In 1838, a quarter century before he became the nation’s sixteenth president, a twenty-nine-year-old Abraham Lincoln stepped up to speak at the Young Men’s Lyceum in Springfield, Illinois. He spoke about what was to become the cause of his life: the preservation of that great American contribution to the human story, government of, for, and by the people. He insisted that the success or failure of the American experiment was up to us. “If destruction be our lot, we must ourselves be its author and finisher. As a nation of freemen, we must live through all time, or die by suicide.”Bruce Frohnen, ed. The American Republic: Primary Sources (Indianapolis: Liberty Fund, 2002), http://oll.libertyfund.org/title/669/206314 (accessed April 6, 2011).

Lincoln’s generation of Americans, and every generation since, has faced daunting questions of whether “destruction be our lot,” and we certainly have our share today. Most people can point to a host of complex and related reasons for rising anxiety about our future. Global and national environmental crises seem relentless and increasingly related to energy, economic, military, and food crises. Our unsustainable debt and budgets—national, state, local, family, personal—seem beyond control, reflecting an economy that has not generated significant wage growth in a generation. We have been locked in faraway wars for more than a decade, at war in one form or another for a half century. Despite our victory over totalitarian communism, we spend more on our military than all other countries combined. We, the descendants of republicans with great suspicion about standing armies, now maintain a costly military empire across more than one hundred countries and a sprawling secret government that collects the communications data of everyone. Many Americans now doubt that we are, in fact, a government of the people and no longer believe that our democracy and government are working.

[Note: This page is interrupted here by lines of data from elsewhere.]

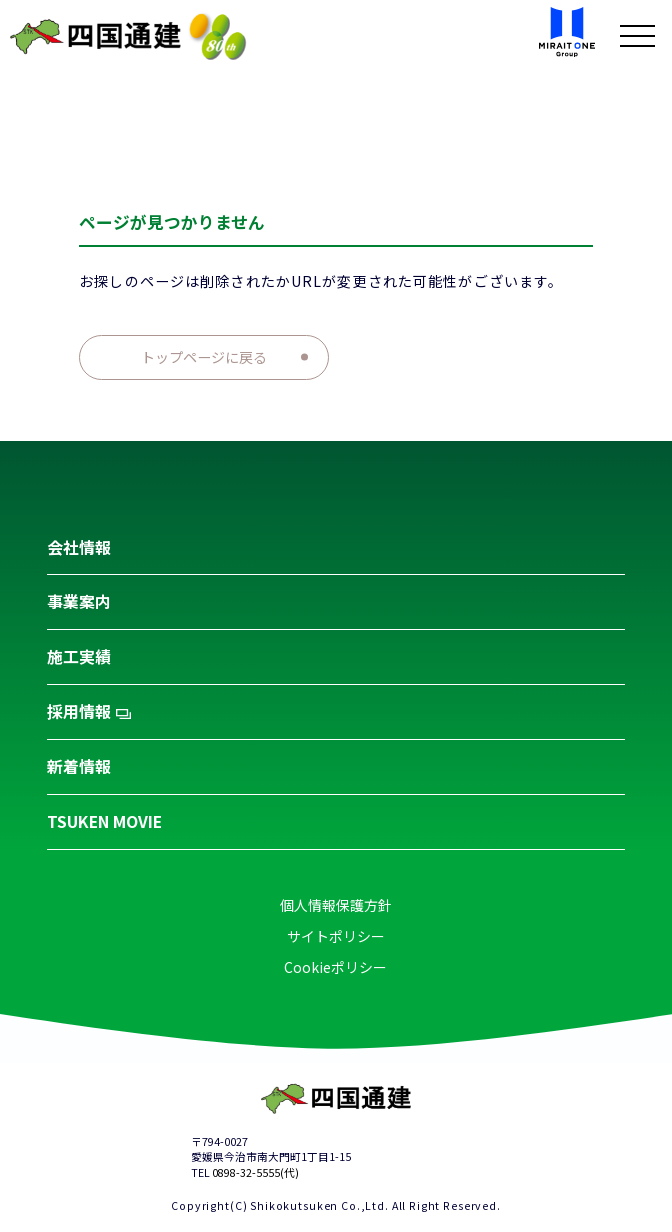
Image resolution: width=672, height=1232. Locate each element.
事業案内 (79, 601)
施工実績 (79, 656)
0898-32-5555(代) (255, 1172)
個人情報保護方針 (336, 905)
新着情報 (79, 766)
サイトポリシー (336, 936)
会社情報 (79, 547)
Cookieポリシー (335, 967)
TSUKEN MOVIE (104, 821)
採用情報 (89, 711)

We can point to an array of causes, and we can point fingers at one another, but a taproot of many of these related problems is our collective failure to do what generations of Americans before us did: choose to take responsibility as citizens to manage hyperconcentrations of political power among the largest corporations and the wealthiest few. We have lost sight of the implications in a republic of the extreme wealth and power of transnational corporations. The agenda of the largest corporations and those who control them is not the agenda of the American family and the American community. Yet the corporate agenda is now dominant at home and across the world.